Raising the ire of gun enthusiasts statewide, Gov. Jerry Brown signed into law late Sunday the measure that will make it illegal to openly carry unloaded firearms in public.
Introduced by Assemblyman Anthony Portantino (D-La Cañada Flintridge), and backed by California Police Chiefs and rank-and-file officers, AB 144 outlaws the practice of visibily displaying unloaded handguns.
“‘Open carry’ wastes law enforcement time and resources when they could be out catching criminals or solving crimes,'' Portantino wrote in a prepared statement. "Instead, when officers are called to investigate the display of a weapon on an ‘open carry’ proponent, it takes their attention away from where it’s needed and puts folks at unnecessary risk.”
On the other side of the controversial legislation are gun owners and gun enthusiasts who believe Brown's passage of the bill is a violation of their second ammendment rights.
"For almost 90 percent of residents in the state of California--San Diego, Orange County, Los Angeles, the greater Bay Area--the possibility of getting a concealed weapon permit is impossible,'' said Sam Paredes, the chief lobbyist for the Gun Owners of California (GOC).
Paredes, listed as a member of the Board of Directors of Gun Owners of America on the GOA website, as well as someone who's worked with Gun Owners of California (GOC) for more than 30 years, told Patch Monday that "the whole universe of pro-gun orgnaizations'' will get together and file a legal challenge to the open carry law.
They Want to Overturn the Law
"We want this overturned and to make California a shall-issue state, forcing chiefs of police and sheriffs to give to law abiding citizens with clean records the right to publicly carry handguns.
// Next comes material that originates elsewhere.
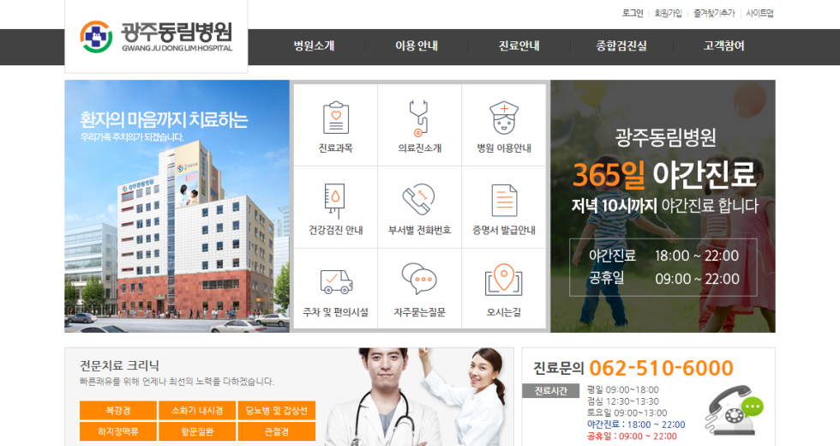Open the 병원소개 menu
Viewport: 840px width, 446px height.
tap(314, 46)
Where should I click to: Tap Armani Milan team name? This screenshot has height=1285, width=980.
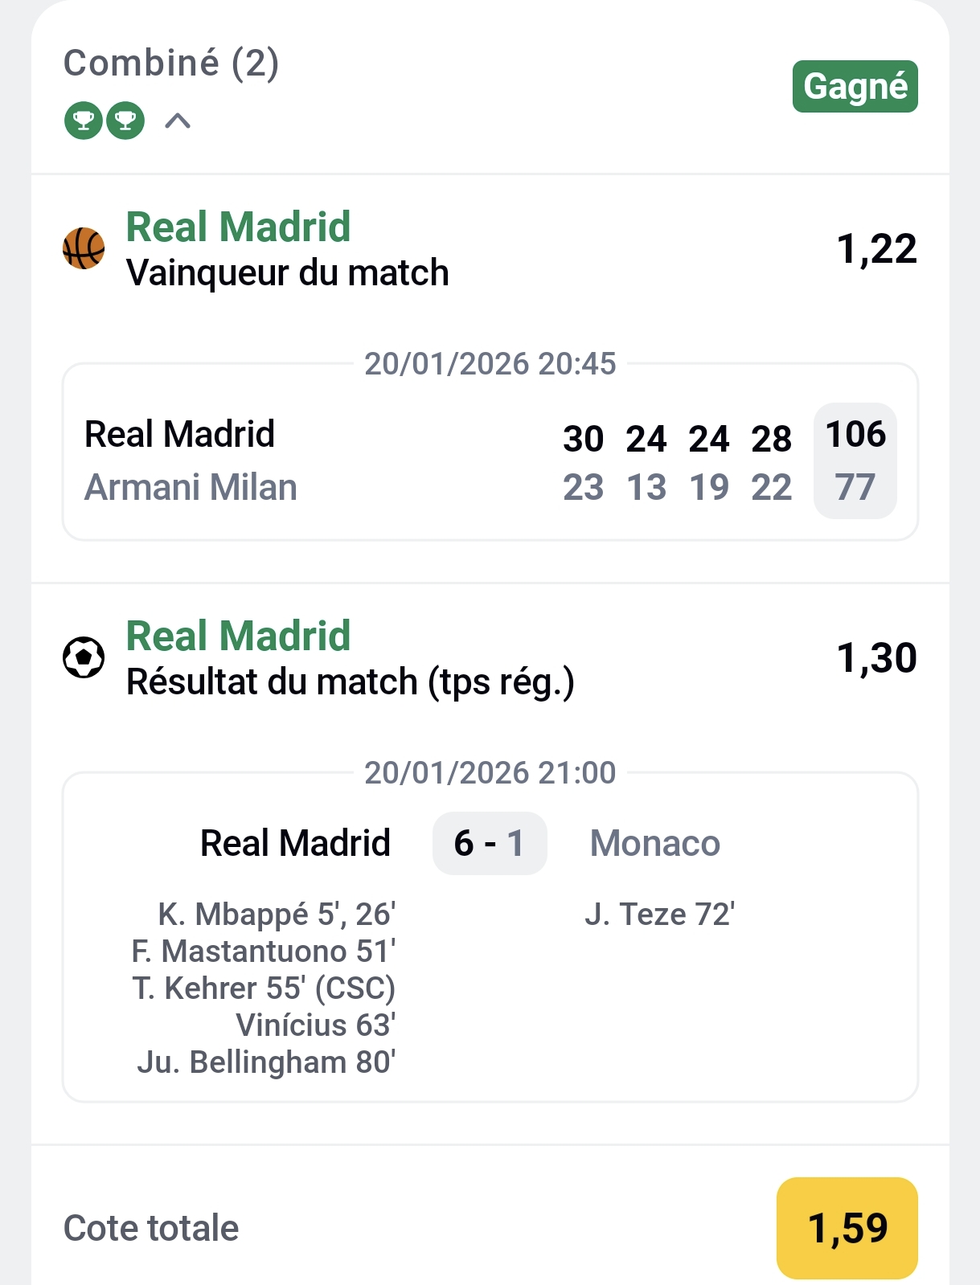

The right to bear arms is not intended for only in your home,'' Paredes said.
Adding that this is "the beginning of the fight,'' Paredes said he was not sure how quickly he and others would file the challenge.
makes it a crime to openly carry an unloaded handgun in any public place or street. Violations are a misdemeanor punishable by up to one year in jail and/or a fine of up to $1,000. Law enforcement personnel are exempt, as are hunters and others carrying unloaded weapons under specified licensed circumstances.
California is one of many states that allow so-called “open carry” of firearms. Carrying loaded firearms in public is already against the law in California.
The dispute came to a head last year when gun enthusiasts began showing up in coffee shops, restaurants and public beaches with unloaded guns strapped to their hips, according to Portantino's office.
This was Portantino's first attempt at open-carry legislation. Last year another Assembly member-–Lori Saldaña--authored similar legislation, but, at the last minute, the bill got held up on the floor of the assembly and never made it to the governor's desk. According to Portantino's spokeswoman, Wendy Gordon, police chiefs and officers asked the legislator in December to carry the bill this year.
The ''open carry'' ban will go into effect Jan. 1, 2012.